所以,我正在嘗試可視化我的線性模型回歸。但是,當我嘗試運行它時,它給了我一個 valueError。我嘗試了不同的解決方案,并查看了其他具有相同問題的主題。
df = pd.read_csv('housingmonthly.csv', sep=',')
X = df[['date', 'area', 'code','houses_sold', 'no_of_crimes']]
y = df['average_price']
X = pd.get_dummies(df[['date', 'area', 'code', 'houses_sold', 'no_of_crimes']])
X_train, X_test, y_train, y_test = train_test_split(X, y, random_state=42)
print("Xtrain", X_train.shape, "y_train",
y_train.shape, "Xtest", X_test.shape, "y_test", y_test.shape)
regr = linear_model.LinearRegression()
lr = LinearRegression()
lr.fit(X_train,y_train)
print("Score on training set: {:.3f}".format(lr.score(X_train, y_train)))
print("Score on test set: {:.3f}".format(lr.score(X_test, y_test)))
regr.fit(X_train, y_train)
y_pred = regr.predict(X_test)
plt.scatter(X_test, y_test, color="black")
plt.plot(X_test, y_pred, color="blue", linewidth=3)
plt.xticks(())
plt.yticks(())
plt.show()
堆疊跟蹤 :
---------------------------------------------------------------------------
ValueError Traceback (most recent call last)
/var/folders/tl/80zdv_rx5sv1t7d5dgz86bzc0000gn/T/ipykernel_29101/3394670003.py in <module>
15 print("Coefficient of determination: %.2f" % r2_score(y_test, y_pred))
16
---> 17 plt.scatter(X_test, y_test, color="black")
18 plt.plot(X_test, y_pred, color="blue", linewidth=3)
19 plt.Xticks(())
/opt/anaconda3/lib/python3.8/site-packages/matplotlib/pyplot.py in scatter(x, y, s, c, marker, cmap, norm, vmin, vmax, alpha, linewidths, verts, edgecolors, plotnonfinite, data, **kwargs)
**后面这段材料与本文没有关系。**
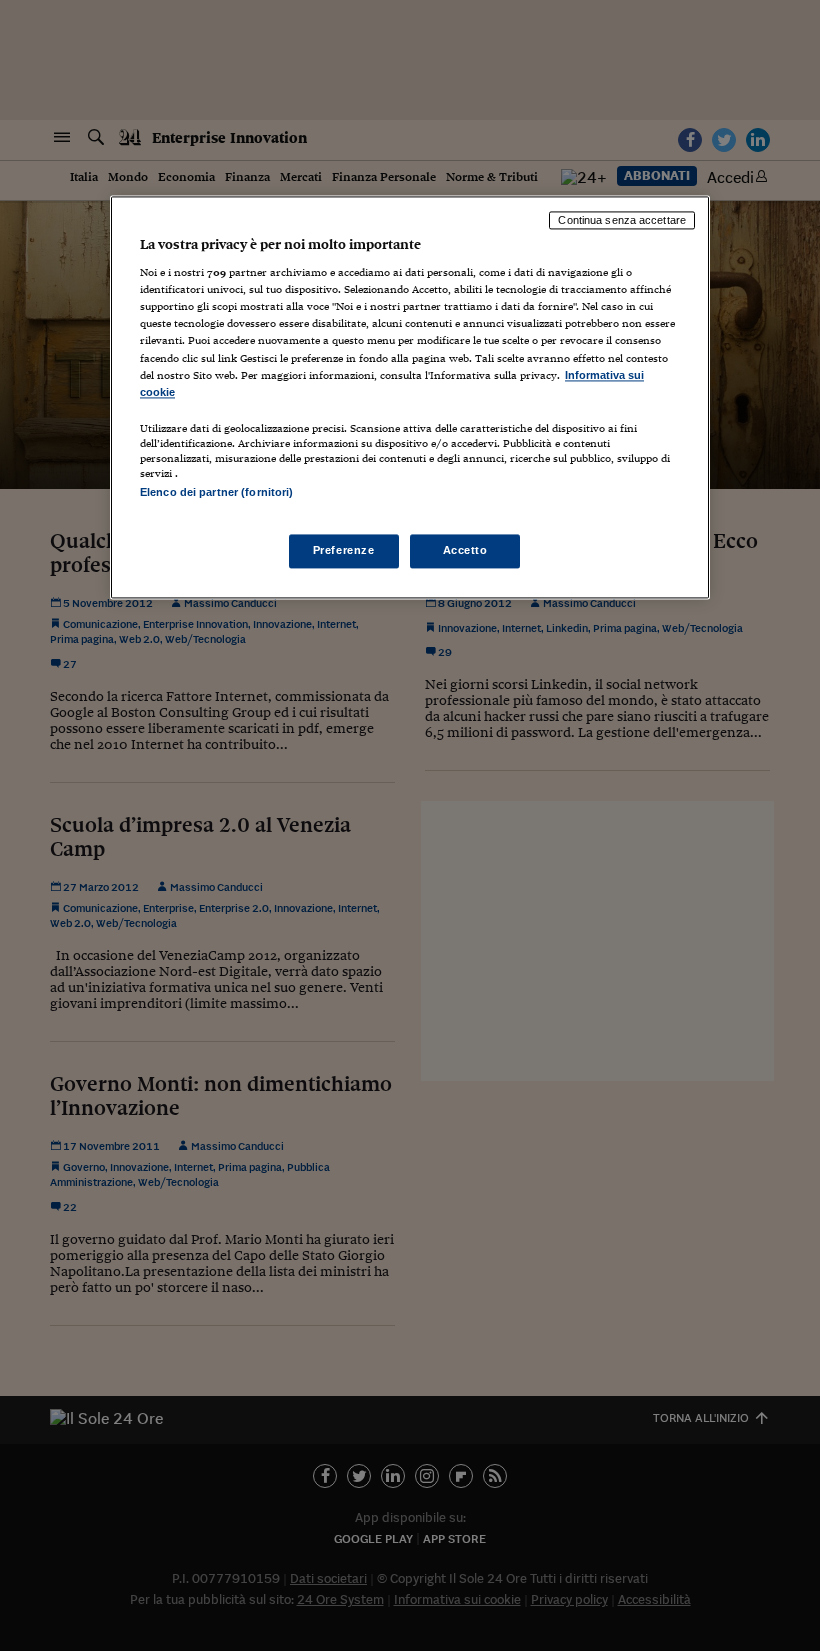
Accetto (465, 551)
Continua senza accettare (622, 220)
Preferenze (344, 551)
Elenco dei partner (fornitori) (216, 492)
2888 verts=cbook.deprecation._deprecated_parameter,
2889 edgecolors=None, *, plotnonfinite=False, data=None, **kwargs):
-> 2890 __ret = gca().scatter(
2891 x, y, s=s, c=c, marker=marker, cmap=cmap, norm=norm,
2892 vmin=vmin, vmax=vmax, alpha=alpha, linewidths=linewidths,
/opt/anaconda3/lib/python3.8/site-packages/matplotlib/__init__.py in inner(ax, data, *args, **kwargs)
1445 def inner(ax, *args, data=None, **kwargs):
1446 if data is None:
-> 1447 return func(ax, *map(sanitize_sequence, args), **kwargs)
1448
1449 bound = new_sig.bind(ax, *args, **kwargs)
/opt/anaconda3/lib/python3.8/site-packages/matplotlib/cbook/deprecation.py in wrapper(*inner_args, **inner_kwargs)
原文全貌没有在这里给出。